● **What is being asked**
Every line of the material below needs to be written out exactly, please.

++++ Dataset entries ++++

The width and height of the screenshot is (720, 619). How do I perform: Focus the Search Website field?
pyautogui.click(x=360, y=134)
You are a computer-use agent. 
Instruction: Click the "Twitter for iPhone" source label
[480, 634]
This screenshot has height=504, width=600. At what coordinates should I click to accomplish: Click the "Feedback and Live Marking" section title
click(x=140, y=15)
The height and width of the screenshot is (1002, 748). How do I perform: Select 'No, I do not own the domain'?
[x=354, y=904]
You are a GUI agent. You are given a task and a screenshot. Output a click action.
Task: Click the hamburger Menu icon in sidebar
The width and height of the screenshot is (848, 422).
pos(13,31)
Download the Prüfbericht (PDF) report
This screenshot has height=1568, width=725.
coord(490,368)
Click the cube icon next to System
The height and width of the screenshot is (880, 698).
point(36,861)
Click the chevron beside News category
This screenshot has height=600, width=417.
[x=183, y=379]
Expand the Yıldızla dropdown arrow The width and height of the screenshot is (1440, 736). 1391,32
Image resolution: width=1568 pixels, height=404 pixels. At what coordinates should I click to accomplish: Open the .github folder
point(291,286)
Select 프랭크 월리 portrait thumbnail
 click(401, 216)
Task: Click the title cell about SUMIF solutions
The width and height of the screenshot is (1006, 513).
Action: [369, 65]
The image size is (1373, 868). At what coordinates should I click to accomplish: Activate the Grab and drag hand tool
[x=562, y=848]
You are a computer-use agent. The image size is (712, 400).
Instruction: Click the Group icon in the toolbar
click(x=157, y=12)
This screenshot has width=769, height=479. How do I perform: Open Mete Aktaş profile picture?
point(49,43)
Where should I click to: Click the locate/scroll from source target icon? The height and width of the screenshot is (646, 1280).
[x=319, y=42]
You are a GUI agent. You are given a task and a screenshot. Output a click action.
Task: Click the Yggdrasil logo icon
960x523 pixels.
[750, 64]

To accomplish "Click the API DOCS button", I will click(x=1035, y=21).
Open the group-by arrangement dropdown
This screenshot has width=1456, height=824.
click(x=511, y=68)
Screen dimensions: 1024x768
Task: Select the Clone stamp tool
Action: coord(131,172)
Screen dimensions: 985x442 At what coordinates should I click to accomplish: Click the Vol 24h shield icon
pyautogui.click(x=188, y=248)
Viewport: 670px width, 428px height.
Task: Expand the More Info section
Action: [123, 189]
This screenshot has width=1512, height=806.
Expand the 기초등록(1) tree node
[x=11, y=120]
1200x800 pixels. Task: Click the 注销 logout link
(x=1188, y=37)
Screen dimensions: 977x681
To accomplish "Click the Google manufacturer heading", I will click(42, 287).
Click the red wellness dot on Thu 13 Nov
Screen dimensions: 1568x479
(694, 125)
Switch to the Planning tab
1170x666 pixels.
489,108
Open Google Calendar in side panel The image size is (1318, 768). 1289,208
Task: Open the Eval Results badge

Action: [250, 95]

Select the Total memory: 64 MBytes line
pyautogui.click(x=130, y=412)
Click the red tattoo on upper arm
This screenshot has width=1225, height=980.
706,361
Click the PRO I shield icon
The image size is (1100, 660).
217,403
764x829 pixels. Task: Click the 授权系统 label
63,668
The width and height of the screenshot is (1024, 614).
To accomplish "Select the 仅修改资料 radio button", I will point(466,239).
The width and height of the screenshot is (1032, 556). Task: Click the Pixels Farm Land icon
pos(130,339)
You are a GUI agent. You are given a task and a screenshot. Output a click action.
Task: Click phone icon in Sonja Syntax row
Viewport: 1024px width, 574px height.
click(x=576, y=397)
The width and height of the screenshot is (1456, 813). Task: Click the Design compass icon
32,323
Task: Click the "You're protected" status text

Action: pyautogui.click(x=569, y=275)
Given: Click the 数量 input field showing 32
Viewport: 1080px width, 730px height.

++++

● **Task result**
The width and height of the screenshot is (720, 619). How do I perform: Focus the Search Website field?
pyautogui.click(x=360, y=134)
You are a computer-use agent. 
Instruction: Click the "Twitter for iPhone" source label
[480, 634]
This screenshot has height=504, width=600. At what coordinates should I click to accomplish: Click the "Feedback and Live Marking" section title
click(x=140, y=15)
The height and width of the screenshot is (1002, 748). How do I perform: Select 'No, I do not own the domain'?
[x=354, y=904]
You are a GUI agent. You are given a task and a screenshot. Output a click action.
Task: Click the hamburger Menu icon in sidebar
The width and height of the screenshot is (848, 422).
pos(13,31)
Download the Prüfbericht (PDF) report
This screenshot has height=1568, width=725.
coord(490,368)
Click the cube icon next to System
The height and width of the screenshot is (880, 698).
point(36,861)
Click the chevron beside News category
This screenshot has height=600, width=417.
[x=183, y=379]
Expand the Yıldızla dropdown arrow The width and height of the screenshot is (1440, 736). 1391,32
Image resolution: width=1568 pixels, height=404 pixels. At what coordinates should I click to accomplish: Open the .github folder
point(291,286)
Select 프랭크 월리 portrait thumbnail
 click(401, 216)
Task: Click the title cell about SUMIF solutions
The width and height of the screenshot is (1006, 513).
Action: [369, 65]
The image size is (1373, 868). At what coordinates should I click to accomplish: Activate the Grab and drag hand tool
[x=562, y=848]
You are a computer-use agent. The image size is (712, 400).
Instruction: Click the Group icon in the toolbar
click(x=157, y=12)
This screenshot has width=769, height=479. How do I perform: Open Mete Aktaş profile picture?
point(49,43)
Where should I click to: Click the locate/scroll from source target icon? The height and width of the screenshot is (646, 1280).
[x=319, y=42]
You are a GUI agent. You are given a task and a screenshot. Output a click action.
Task: Click the Yggdrasil logo icon
960x523 pixels.
[750, 64]

To accomplish "Click the API DOCS button", I will click(x=1035, y=21).
Open the group-by arrangement dropdown
This screenshot has width=1456, height=824.
click(x=511, y=68)
Screen dimensions: 1024x768
Task: Select the Clone stamp tool
Action: coord(131,172)
Screen dimensions: 985x442 At what coordinates should I click to accomplish: Click the Vol 24h shield icon
pyautogui.click(x=188, y=248)
Viewport: 670px width, 428px height.
Task: Expand the More Info section
Action: [123, 189]
This screenshot has width=1512, height=806.
Expand the 기초등록(1) tree node
[x=11, y=120]
1200x800 pixels. Task: Click the 注销 logout link
(x=1188, y=37)
Screen dimensions: 977x681
To accomplish "Click the Google manufacturer heading", I will click(42, 287).
Click the red wellness dot on Thu 13 Nov
Screen dimensions: 1568x479
(694, 125)
Switch to the Planning tab
1170x666 pixels.
489,108
Open Google Calendar in side panel The image size is (1318, 768). 1289,208
Task: Open the Eval Results badge

Action: [250, 95]

Select the Total memory: 64 MBytes line
pyautogui.click(x=130, y=412)
Click the red tattoo on upper arm
This screenshot has width=1225, height=980.
706,361
Click the PRO I shield icon
The image size is (1100, 660).
217,403
764x829 pixels. Task: Click the 授权系统 label
63,668
The width and height of the screenshot is (1024, 614).
To accomplish "Select the 仅修改资料 radio button", I will point(466,239).
The width and height of the screenshot is (1032, 556). Task: Click the Pixels Farm Land icon
pos(130,339)
You are a GUI agent. You are given a task and a screenshot. Output a click action.
Task: Click phone icon in Sonja Syntax row
Viewport: 1024px width, 574px height.
click(x=576, y=397)
The width and height of the screenshot is (1456, 813). Task: Click the Design compass icon
32,323
Task: Click the "You're protected" status text

Action: pyautogui.click(x=569, y=275)
Given: Click the 数量 input field showing 32
Viewport: 1080px width, 730px height.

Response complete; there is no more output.